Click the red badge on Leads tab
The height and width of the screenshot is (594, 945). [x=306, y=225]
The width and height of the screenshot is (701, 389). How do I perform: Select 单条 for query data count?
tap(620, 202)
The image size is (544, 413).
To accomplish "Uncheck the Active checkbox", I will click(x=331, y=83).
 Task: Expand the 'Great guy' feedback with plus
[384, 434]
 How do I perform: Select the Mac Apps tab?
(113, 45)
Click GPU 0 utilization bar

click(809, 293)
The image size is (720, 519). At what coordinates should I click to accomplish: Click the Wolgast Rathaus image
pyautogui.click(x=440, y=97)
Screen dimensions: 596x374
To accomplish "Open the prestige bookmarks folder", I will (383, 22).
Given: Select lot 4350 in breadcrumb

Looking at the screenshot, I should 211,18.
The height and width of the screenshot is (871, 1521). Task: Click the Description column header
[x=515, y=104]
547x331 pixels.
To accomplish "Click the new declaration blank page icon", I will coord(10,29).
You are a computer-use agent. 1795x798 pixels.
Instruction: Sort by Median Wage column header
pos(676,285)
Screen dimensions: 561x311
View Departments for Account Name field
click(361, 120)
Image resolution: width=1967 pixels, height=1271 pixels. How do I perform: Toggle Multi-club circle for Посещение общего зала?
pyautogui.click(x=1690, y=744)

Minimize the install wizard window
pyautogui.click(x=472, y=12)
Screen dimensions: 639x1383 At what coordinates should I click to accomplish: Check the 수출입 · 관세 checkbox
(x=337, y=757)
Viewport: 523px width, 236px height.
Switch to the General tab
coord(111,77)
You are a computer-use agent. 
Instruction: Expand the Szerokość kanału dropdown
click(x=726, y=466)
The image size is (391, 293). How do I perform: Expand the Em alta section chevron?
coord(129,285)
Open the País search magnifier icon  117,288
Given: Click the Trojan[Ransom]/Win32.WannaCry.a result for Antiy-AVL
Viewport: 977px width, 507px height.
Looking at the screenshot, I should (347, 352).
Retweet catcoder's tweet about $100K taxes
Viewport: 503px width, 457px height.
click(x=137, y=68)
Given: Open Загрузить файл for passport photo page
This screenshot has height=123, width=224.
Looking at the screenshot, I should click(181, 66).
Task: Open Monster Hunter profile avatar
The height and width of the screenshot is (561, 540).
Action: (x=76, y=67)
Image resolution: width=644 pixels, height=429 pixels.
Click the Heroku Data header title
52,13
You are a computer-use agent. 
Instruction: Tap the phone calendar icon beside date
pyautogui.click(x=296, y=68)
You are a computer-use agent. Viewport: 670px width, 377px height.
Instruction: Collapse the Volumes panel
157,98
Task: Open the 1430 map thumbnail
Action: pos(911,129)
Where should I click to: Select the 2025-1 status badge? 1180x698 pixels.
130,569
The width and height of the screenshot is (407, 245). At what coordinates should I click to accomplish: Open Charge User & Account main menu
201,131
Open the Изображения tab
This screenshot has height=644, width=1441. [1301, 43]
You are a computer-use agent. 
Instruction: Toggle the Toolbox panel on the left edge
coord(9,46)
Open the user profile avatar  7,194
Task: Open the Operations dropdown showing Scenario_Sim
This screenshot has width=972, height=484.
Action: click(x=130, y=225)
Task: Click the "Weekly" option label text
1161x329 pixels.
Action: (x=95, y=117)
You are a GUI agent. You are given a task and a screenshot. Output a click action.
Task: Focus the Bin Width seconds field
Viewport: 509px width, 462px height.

──────

Start to finish, transcribe the listing above exactly.

Click the red badge on Leads tab
The height and width of the screenshot is (594, 945). [x=306, y=225]
The width and height of the screenshot is (701, 389). How do I perform: Select 单条 for query data count?
tap(620, 202)
The image size is (544, 413).
To accomplish "Uncheck the Active checkbox", I will click(x=331, y=83).
 Task: Expand the 'Great guy' feedback with plus
[384, 434]
 How do I perform: Select the Mac Apps tab?
(113, 45)
Click GPU 0 utilization bar

click(809, 293)
The image size is (720, 519). At what coordinates should I click to accomplish: Click the Wolgast Rathaus image
pyautogui.click(x=440, y=97)
Screen dimensions: 596x374
To accomplish "Open the prestige bookmarks folder", I will (383, 22).
Given: Select lot 4350 in breadcrumb

Looking at the screenshot, I should 211,18.
The height and width of the screenshot is (871, 1521). Task: Click the Description column header
[x=515, y=104]
547x331 pixels.
To accomplish "Click the new declaration blank page icon", I will coord(10,29).
You are a computer-use agent. 1795x798 pixels.
Instruction: Sort by Median Wage column header
pos(676,285)
Screen dimensions: 561x311
View Departments for Account Name field
click(361, 120)
Image resolution: width=1967 pixels, height=1271 pixels. How do I perform: Toggle Multi-club circle for Посещение общего зала?
pyautogui.click(x=1690, y=744)

Minimize the install wizard window
pyautogui.click(x=472, y=12)
Screen dimensions: 639x1383 At what coordinates should I click to accomplish: Check the 수출입 · 관세 checkbox
(x=337, y=757)
Viewport: 523px width, 236px height.
Switch to the General tab
coord(111,77)
You are a computer-use agent. 
Instruction: Expand the Szerokość kanału dropdown
click(x=726, y=466)
The image size is (391, 293). How do I perform: Expand the Em alta section chevron?
coord(129,285)
Open the País search magnifier icon  117,288
Given: Click the Trojan[Ransom]/Win32.WannaCry.a result for Antiy-AVL
Viewport: 977px width, 507px height.
Looking at the screenshot, I should (347, 352).
Retweet catcoder's tweet about $100K taxes
Viewport: 503px width, 457px height.
click(x=137, y=68)
Given: Open Загрузить файл for passport photo page
This screenshot has height=123, width=224.
Looking at the screenshot, I should click(181, 66).
Task: Open Monster Hunter profile avatar
The height and width of the screenshot is (561, 540).
Action: (x=76, y=67)
Image resolution: width=644 pixels, height=429 pixels.
Click the Heroku Data header title
52,13
You are a computer-use agent. 
Instruction: Tap the phone calendar icon beside date
pyautogui.click(x=296, y=68)
You are a computer-use agent. Viewport: 670px width, 377px height.
Instruction: Collapse the Volumes panel
157,98
Task: Open the 1430 map thumbnail
Action: pos(911,129)
Where should I click to: Select the 2025-1 status badge? 1180x698 pixels.
130,569
The width and height of the screenshot is (407, 245). At what coordinates should I click to accomplish: Open Charge User & Account main menu
201,131
Open the Изображения tab
This screenshot has height=644, width=1441. [1301, 43]
You are a computer-use agent. 
Instruction: Toggle the Toolbox panel on the left edge
coord(9,46)
Open the user profile avatar  7,194
Task: Open the Operations dropdown showing Scenario_Sim
This screenshot has width=972, height=484.
Action: click(x=130, y=225)
Task: Click the "Weekly" option label text
1161x329 pixels.
Action: (x=95, y=117)
You are a GUI agent. You are given a task and a screenshot. Output a click action.
Task: Focus the Bin Width seconds field
Viewport: 509px width, 462px height.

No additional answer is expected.